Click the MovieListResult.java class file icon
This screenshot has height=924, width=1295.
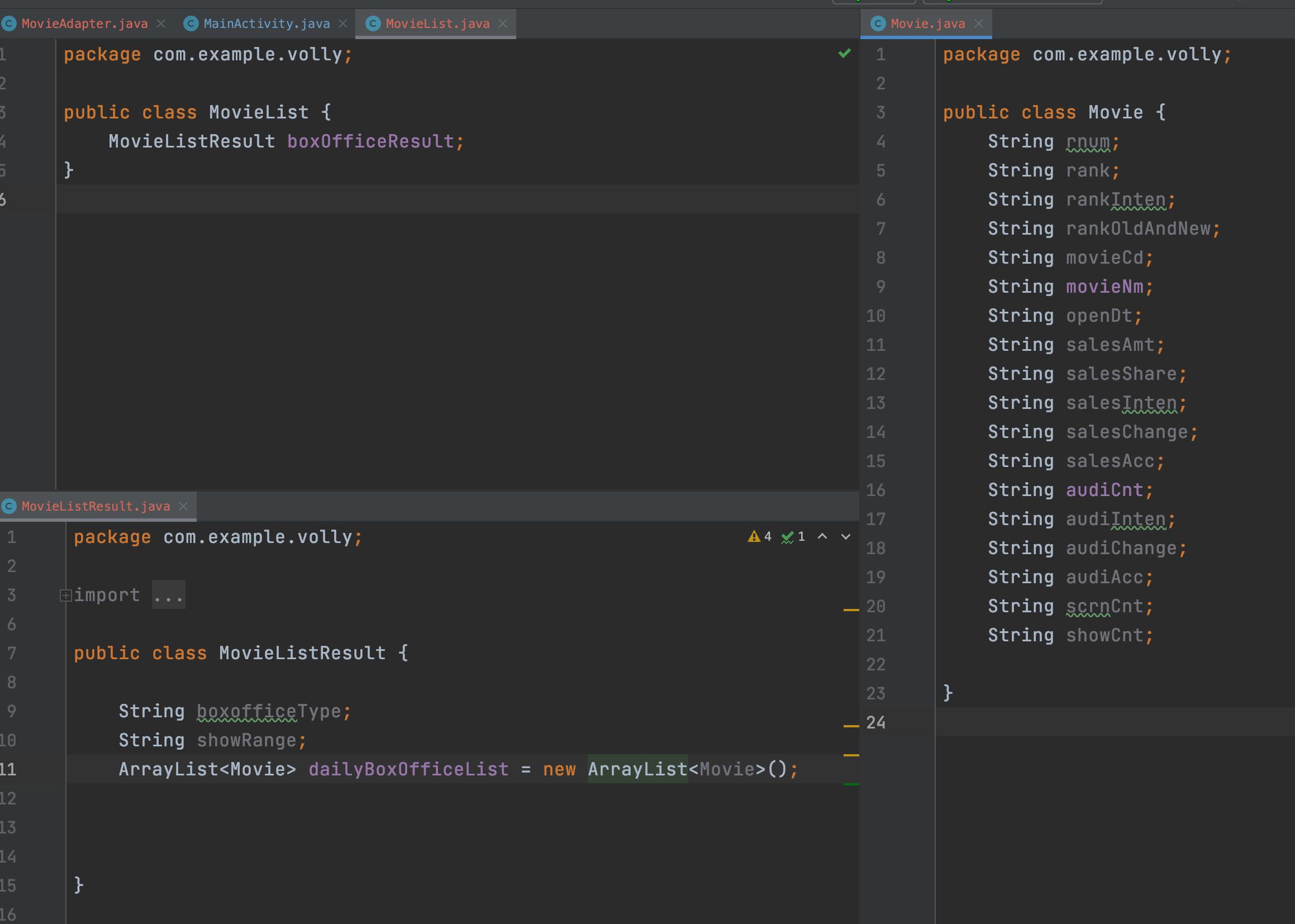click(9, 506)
...
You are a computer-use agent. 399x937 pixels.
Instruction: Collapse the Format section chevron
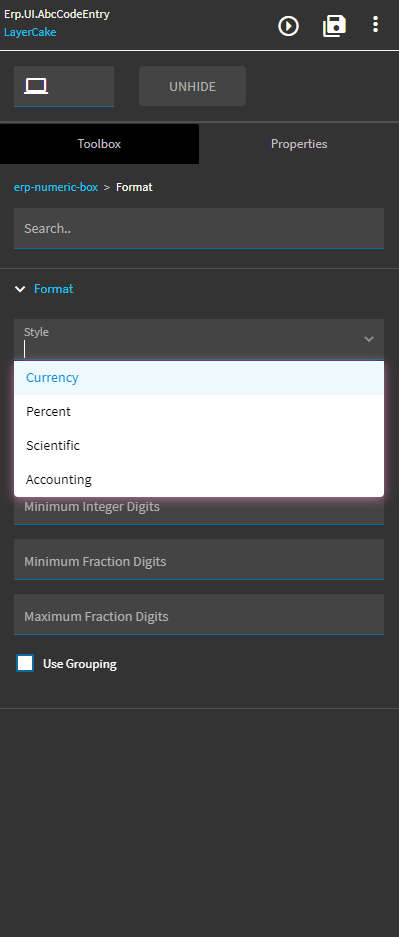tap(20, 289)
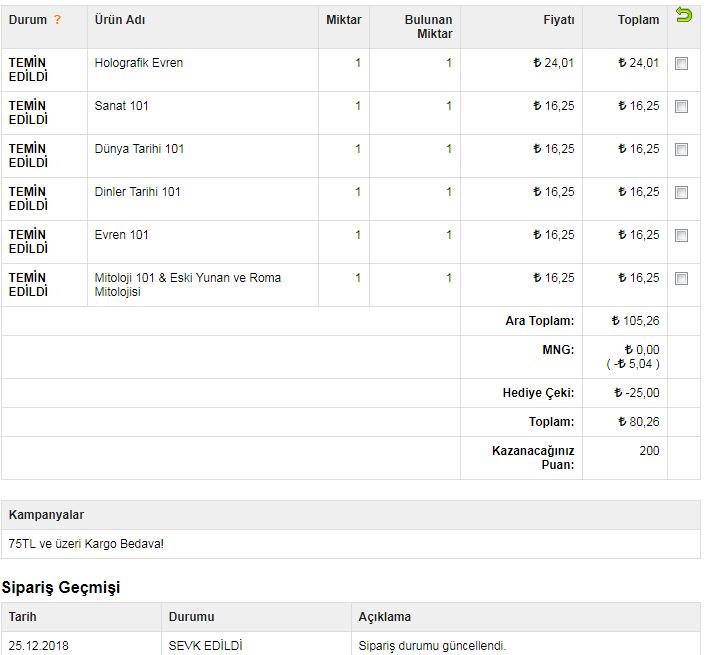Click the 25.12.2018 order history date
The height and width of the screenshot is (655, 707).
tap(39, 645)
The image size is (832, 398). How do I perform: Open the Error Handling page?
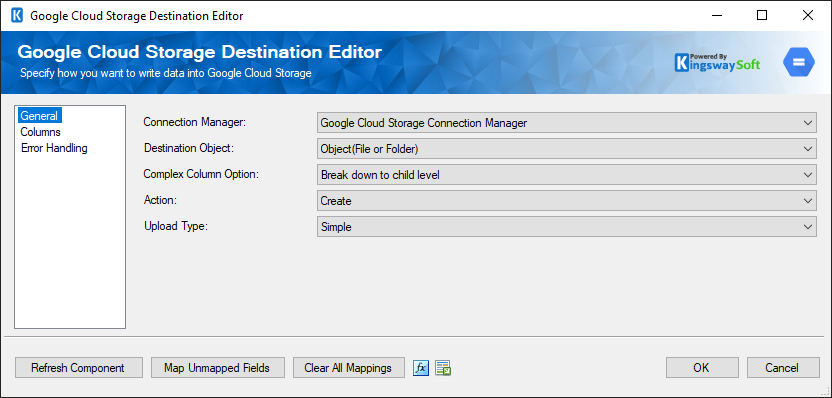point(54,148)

**Given instruction:**
Rewrite the rows starting at the line containing "The image size" and ending at the line containing "point(54,148)", changing "Error Handling" to "Troubleshooting" and keeping everything else the same. Give only those lines, and leave out the pictures.

**Exercise answer:**
The image size is (832, 398). How do I perform: Open the Troubleshooting page?
point(54,148)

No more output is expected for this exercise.